The JSF concept involved a single common airframe with multiple variants to fulfill multiple roles and to serve the US Air Force (USAF), the US Navy (USN) and the US Marine Corps (USMC), which has been challenging in the past due to each force's unique requirements (and their preferences over contractors; USAF has preferred Lockheed Martin while USN/USMC has preferred Boeing). As such, the F-35 has three distinct variants, each engineered for their respective roles and customers:
- The F-35A is the conventional take off/landing (CTOL) version primarily intended for the USAF as a replacement for the aging F-16 Falcon and, to a lesser extent, the F-22 Raptor (USAF's original stealth fighter).

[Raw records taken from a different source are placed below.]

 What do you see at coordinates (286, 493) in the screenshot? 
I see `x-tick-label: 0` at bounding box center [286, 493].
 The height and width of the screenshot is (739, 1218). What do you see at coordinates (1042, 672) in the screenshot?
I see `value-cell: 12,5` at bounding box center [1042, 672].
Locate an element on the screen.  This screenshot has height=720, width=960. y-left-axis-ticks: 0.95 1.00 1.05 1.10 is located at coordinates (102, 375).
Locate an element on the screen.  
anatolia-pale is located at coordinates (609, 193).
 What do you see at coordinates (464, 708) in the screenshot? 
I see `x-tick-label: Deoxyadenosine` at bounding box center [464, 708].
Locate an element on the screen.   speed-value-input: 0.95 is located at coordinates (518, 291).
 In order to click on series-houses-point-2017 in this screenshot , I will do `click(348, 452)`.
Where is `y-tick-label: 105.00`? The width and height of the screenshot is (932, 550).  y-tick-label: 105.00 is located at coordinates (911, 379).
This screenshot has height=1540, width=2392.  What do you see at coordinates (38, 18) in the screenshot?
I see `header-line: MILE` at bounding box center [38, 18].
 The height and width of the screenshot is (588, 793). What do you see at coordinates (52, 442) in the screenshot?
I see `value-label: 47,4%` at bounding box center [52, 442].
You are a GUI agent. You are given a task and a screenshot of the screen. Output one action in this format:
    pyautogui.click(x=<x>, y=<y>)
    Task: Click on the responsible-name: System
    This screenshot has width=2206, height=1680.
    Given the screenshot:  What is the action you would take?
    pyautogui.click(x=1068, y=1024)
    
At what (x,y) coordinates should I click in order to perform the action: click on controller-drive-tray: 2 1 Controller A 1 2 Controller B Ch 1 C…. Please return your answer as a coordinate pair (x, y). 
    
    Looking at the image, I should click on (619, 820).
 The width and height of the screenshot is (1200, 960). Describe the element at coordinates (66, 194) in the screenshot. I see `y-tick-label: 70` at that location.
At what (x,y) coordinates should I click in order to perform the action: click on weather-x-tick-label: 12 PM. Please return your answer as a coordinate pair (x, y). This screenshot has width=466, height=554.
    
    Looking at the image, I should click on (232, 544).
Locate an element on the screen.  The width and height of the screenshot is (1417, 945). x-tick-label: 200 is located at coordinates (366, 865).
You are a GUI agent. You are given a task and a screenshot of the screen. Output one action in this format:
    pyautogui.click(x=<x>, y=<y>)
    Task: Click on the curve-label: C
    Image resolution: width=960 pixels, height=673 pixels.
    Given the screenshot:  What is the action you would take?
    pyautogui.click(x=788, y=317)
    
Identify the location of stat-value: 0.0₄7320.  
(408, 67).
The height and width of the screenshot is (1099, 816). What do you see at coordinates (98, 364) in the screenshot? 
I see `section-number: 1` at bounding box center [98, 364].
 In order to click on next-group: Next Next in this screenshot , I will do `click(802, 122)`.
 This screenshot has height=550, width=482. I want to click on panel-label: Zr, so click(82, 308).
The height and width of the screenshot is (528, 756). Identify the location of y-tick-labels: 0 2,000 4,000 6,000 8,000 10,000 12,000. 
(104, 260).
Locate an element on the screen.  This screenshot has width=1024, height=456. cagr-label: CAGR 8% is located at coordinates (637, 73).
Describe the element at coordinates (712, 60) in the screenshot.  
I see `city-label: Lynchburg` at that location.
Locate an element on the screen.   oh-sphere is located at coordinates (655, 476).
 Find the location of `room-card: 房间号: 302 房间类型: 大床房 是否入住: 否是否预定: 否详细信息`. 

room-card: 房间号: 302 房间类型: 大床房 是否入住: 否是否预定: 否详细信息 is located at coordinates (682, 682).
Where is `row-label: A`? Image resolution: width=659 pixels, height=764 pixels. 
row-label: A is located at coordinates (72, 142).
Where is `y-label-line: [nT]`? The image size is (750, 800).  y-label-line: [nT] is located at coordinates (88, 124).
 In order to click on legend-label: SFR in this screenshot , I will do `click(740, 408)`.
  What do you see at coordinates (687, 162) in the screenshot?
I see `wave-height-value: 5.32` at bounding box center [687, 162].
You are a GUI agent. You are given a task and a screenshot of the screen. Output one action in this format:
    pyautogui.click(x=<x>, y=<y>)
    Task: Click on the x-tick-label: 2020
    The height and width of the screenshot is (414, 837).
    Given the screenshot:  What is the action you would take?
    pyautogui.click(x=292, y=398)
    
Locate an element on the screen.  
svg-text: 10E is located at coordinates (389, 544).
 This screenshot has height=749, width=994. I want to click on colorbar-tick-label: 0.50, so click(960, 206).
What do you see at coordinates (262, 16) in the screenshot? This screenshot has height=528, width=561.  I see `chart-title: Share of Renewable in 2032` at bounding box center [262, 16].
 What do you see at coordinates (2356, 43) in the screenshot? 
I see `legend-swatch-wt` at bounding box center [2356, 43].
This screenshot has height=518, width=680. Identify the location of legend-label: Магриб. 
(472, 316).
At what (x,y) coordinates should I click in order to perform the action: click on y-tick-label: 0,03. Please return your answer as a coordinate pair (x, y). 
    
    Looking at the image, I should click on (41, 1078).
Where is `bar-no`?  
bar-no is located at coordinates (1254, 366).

- The F-35B is a short take off/vertical landing (STOVL) version intended primarily for the USMC as a replacement for the AV-8B Harrier. It is this variant which has had the most difficulties in testing and later in production, due to the technical requirements.
- The F-35C is a carrier-based variant intended primarily for the USN as a replacement for older model F/A-18 Hornets (A/B/C variants) which in turn replaced the venerable Vought A-7 Corsair II and Grumman A-6 Intruder.
In August 2023 it was reported that the Belgian Ministry of Defense officially refused to accept deliveries of its first batches of F-35a stealth Fighters which it ordered in 2018. The aircraft still continues to be produced in a technically defective version and requires many improvements for its key components.